When researching a soldier who served in the Union army, begin with his compiled military service record. These carded records often mention a crime such as desertion or absence without leave as well as reference to a corresponding general order, special order, or general court-martial order. Orders are arranged by type, year, and then number. Printed copies of general orders and special orders can be found in Record Group 94, Records of the Adjutant General's Office, 1780's-1917. General court martial

orders are located in Record Group 153. These orders provide basic information such as the date, location of the trial, charge(s) brought against the accused, finding of the court, and sentence. The order also specifies whether the sentence was approved or disapproved by a higher authority.
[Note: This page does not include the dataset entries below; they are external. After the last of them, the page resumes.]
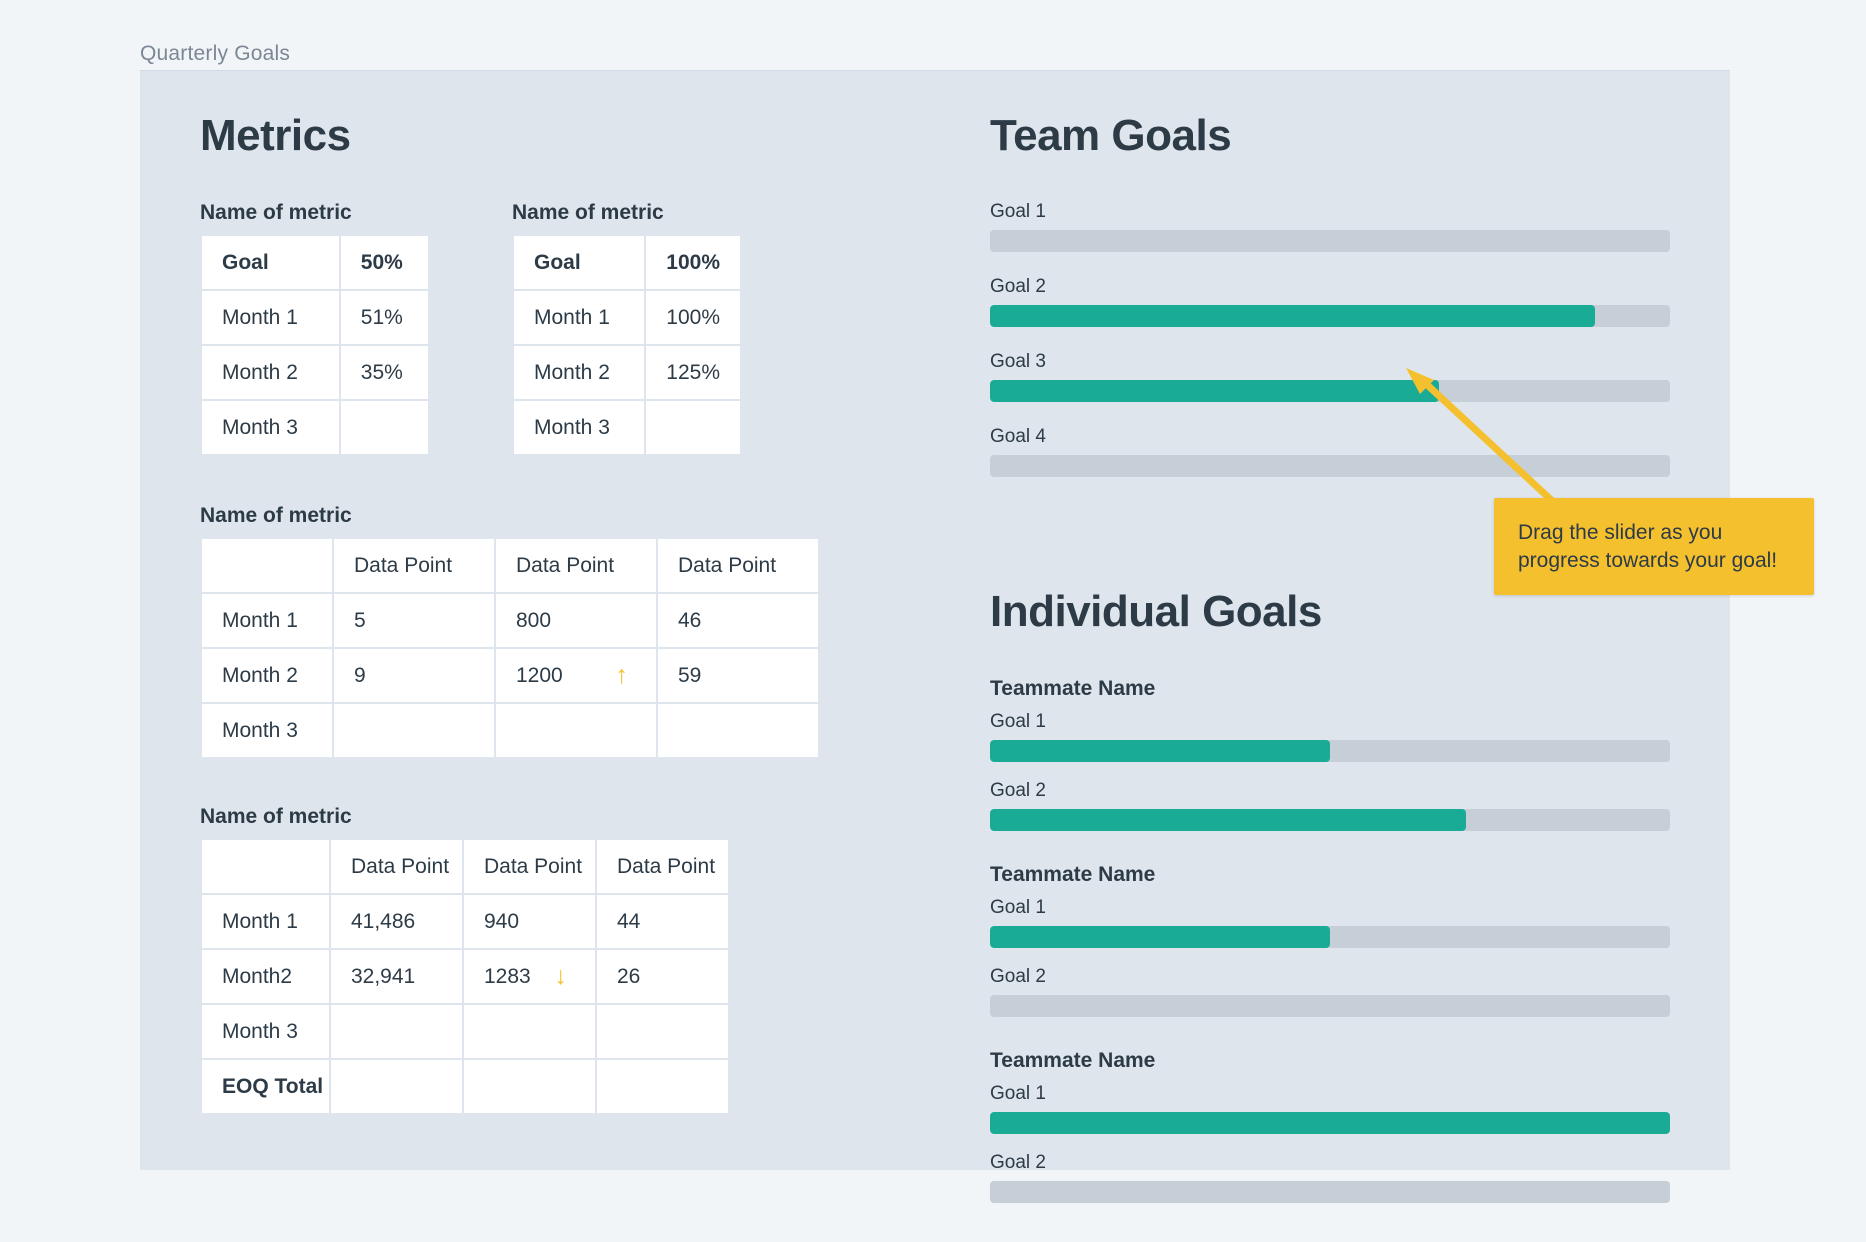 The image size is (1866, 1242). I want to click on row-cell: 44, so click(662, 922).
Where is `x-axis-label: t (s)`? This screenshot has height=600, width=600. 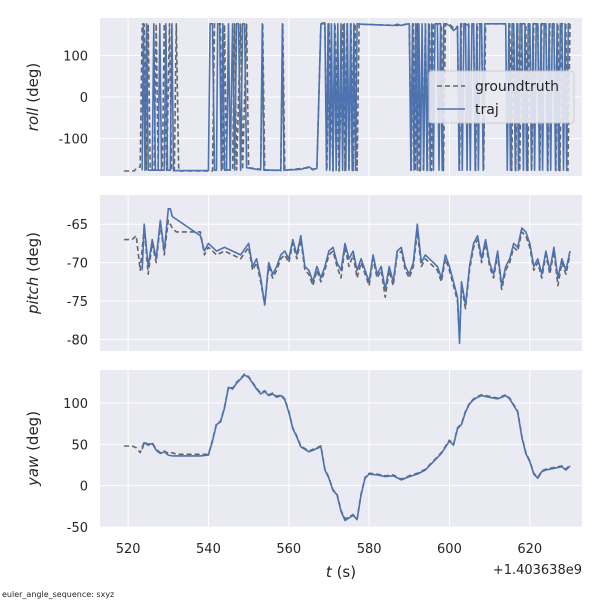
x-axis-label: t (s) is located at coordinates (341, 572).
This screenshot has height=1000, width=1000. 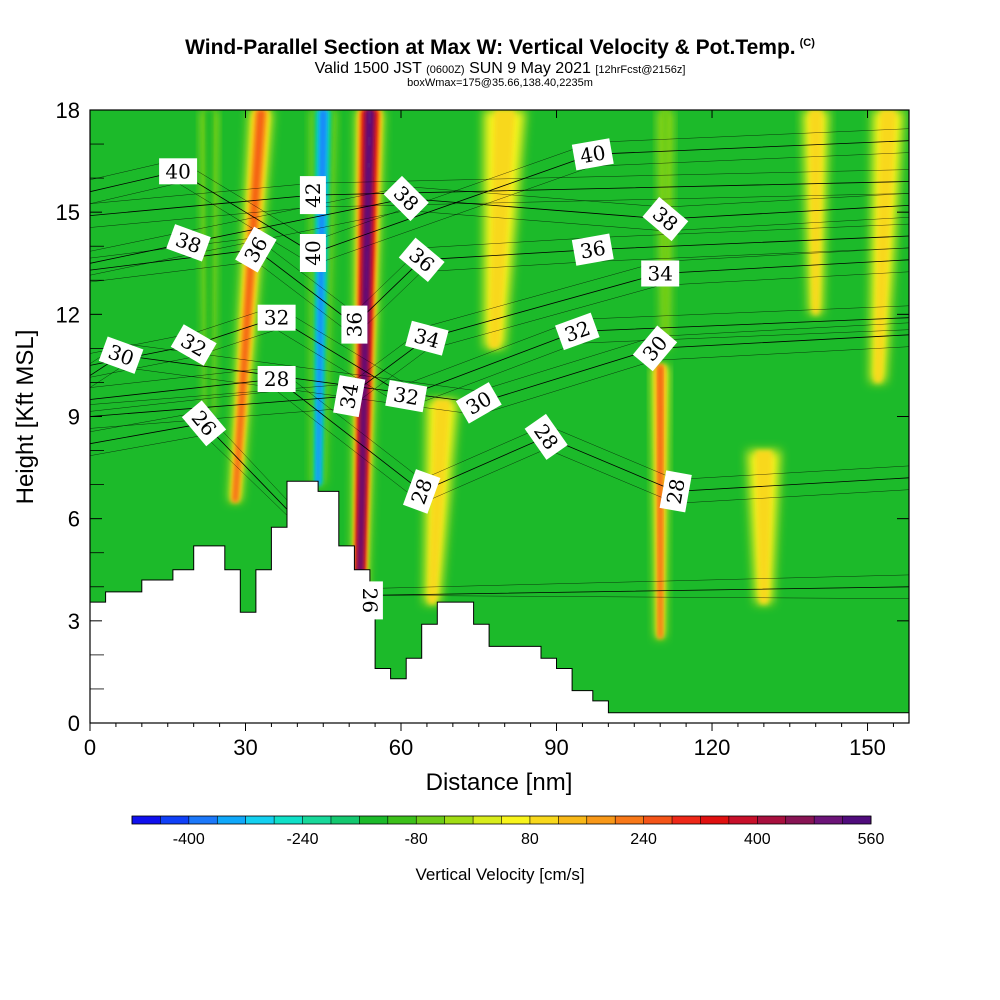 I want to click on valid-prefix: Valid 1500 JST, so click(x=368, y=68).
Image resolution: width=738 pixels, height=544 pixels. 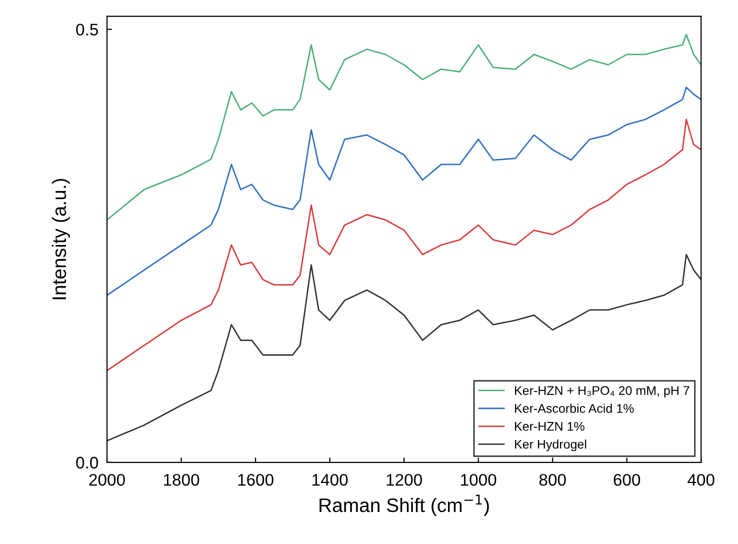 I want to click on x-tick-label: 2000, so click(x=107, y=480).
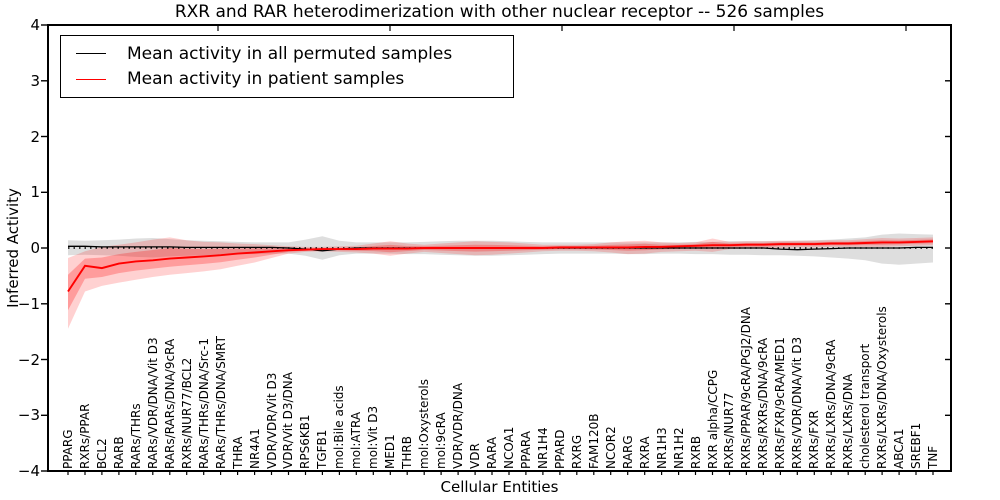 This screenshot has width=1000, height=500. I want to click on x-tick-label: RXR alpha/CCPG, so click(712, 419).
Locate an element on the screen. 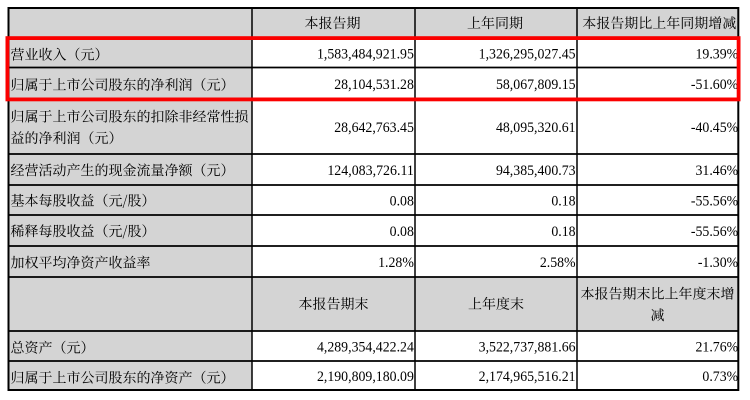 Image resolution: width=750 pixels, height=400 pixels. svg-text: 19.39% is located at coordinates (718, 55).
To identify proceedings of a specific court-martial, researchers need to consult registers reproduced on National Archives Microfilm Publication M1105, Registers of the Records of the Proceedings of the U.S. Army General Courts-Martial, 1809-1890. The index shows the name of the accused, his rank, regiment, company, the president of the court, the judge advocate, and when and where the court convened. There are six indexes that cover the period 1861 to 1865. The case files include records of general courts-martial, courts of inquiry, and military commissions. Included are documents describing the organization and personnel of the courts; charges and specifications; pleas and arraignments of the defendants; papers and exhibits submitted for the consideration of the courts; proceedings, findings, and sentences of the courts; reports of the reviewing authorities; statement of action by the secretary of war and the President; and related correspondence. Case files are arranged by an alphanumeric filing scheme. For 1861-1865, court-martial case file numbers begin with II and run through OO (NN751 for example).

A series of court-martial case files (1861-1865) that were lost during the Civil War were later recovered by the Judge Advocate General in the early 1890s. These files are arranged numerically and are not included in the registers reproduced on microfilm publication M1105. The only index to this series is in the Old Military and Civil Records section of the National Archives.